→ What you are asked to do
Each entry below should be printed exactly, with every image left out.

→ Data to examine
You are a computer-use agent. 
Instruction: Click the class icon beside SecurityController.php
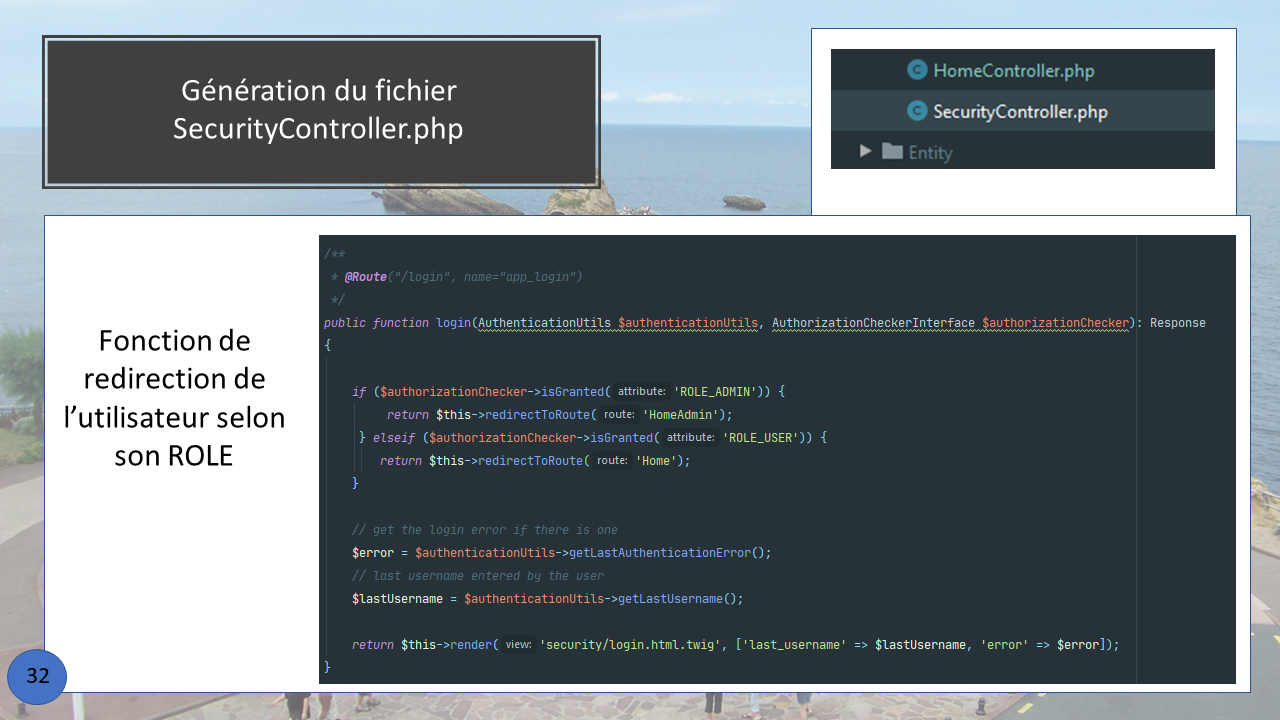[917, 111]
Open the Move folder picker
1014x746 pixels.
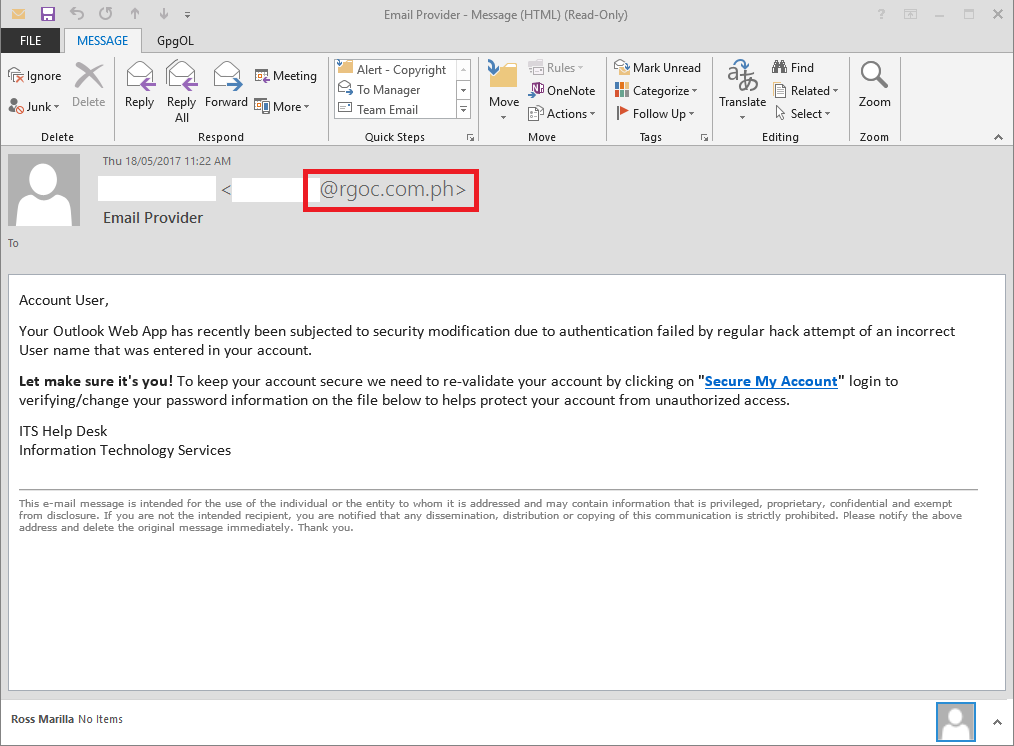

→ Task response
You are a computer-use agent. 
Instruction: Click the class icon beside SecurityController.php
[917, 111]
Open the Move folder picker
1014x746 pixels.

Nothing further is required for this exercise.